With the increasing use of automated, machine learning-driven tools and the downstream impact that algorithmic judgements can have, it is critical to develop models that are robust to evolving or manipulated inputs. Evaluating the reliability of multimodal models across linguistic variations to understand model susceptibility to intentional linguistic adversarial attacks as well as natural linguistic variations is essential in this pursuit. We present extensive analysis of model robustness and susceptibility to linguistic variations in the setting of deceptive news detection, a difficult classification task that is an increasingly important problem to solve with the impact of misinformation spread online. We evaluate the effectiveness of incorporating adversarial defense strategies and measure model susceptibility to state-of-the-art adversarial attacks using two types of linguistic attacks — character and word perturbations.

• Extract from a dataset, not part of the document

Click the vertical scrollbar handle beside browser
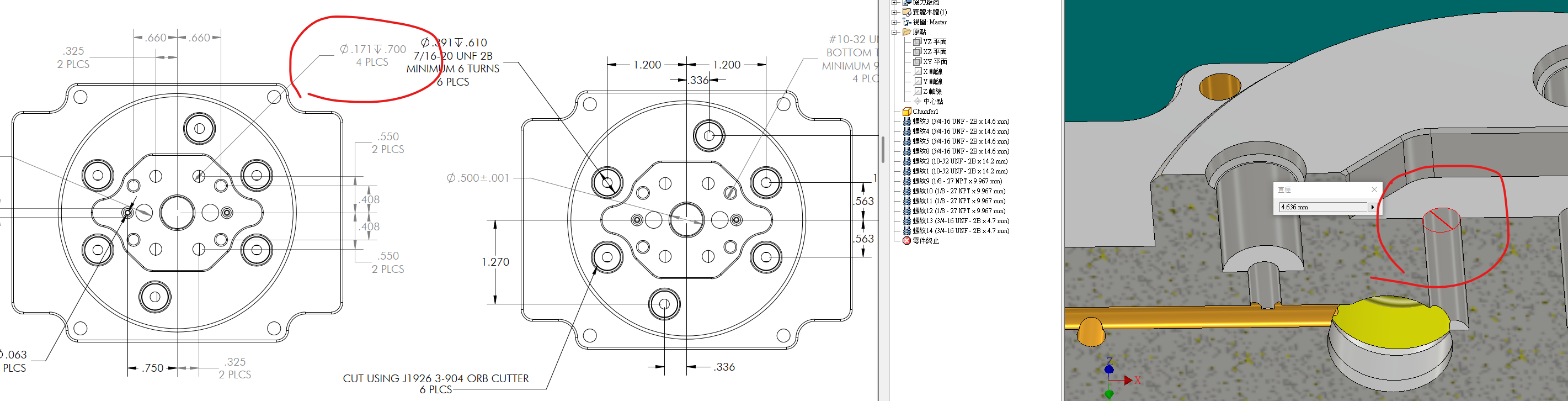pyautogui.click(x=883, y=149)
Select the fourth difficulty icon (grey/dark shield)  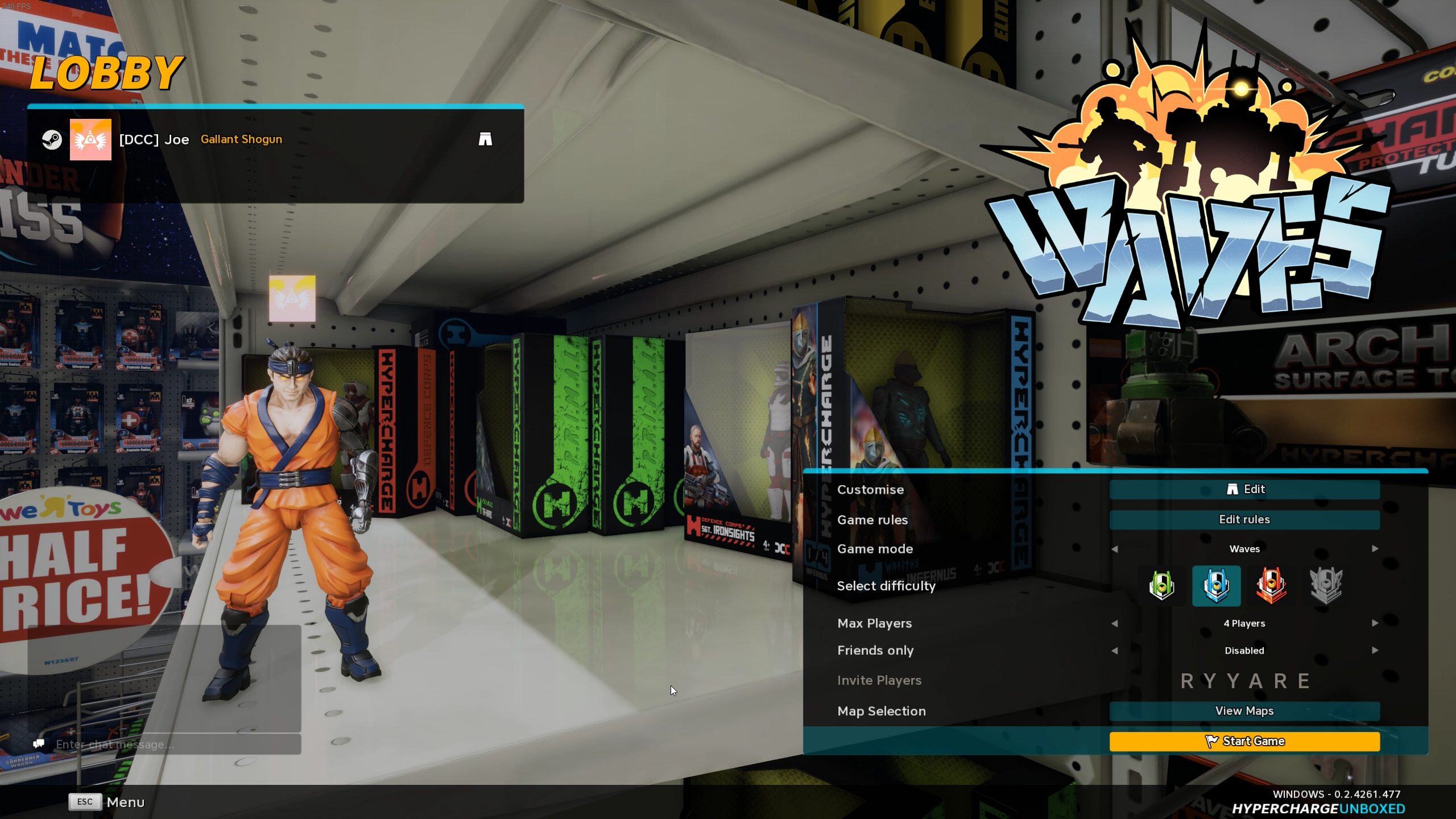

We consider two multiclass prediction tasks — a 3-way classification of tweets as trustworthy, propaganda, or disinformation; and a 4-way classification as clickbait, hoax, satire, or conspiracy — and compare the performance of three embeddings that have been state-of-the-art
for several NLP tasks — GloVe, ELMo, and BERT — to highlight consistent trends in susceptibility, high confidence misclassifications, and high impact failures. We find that character or mixed ensemble models are the most effective defense mechanisms and that character perturbations are a more effective attack than word perturbations for deception classification.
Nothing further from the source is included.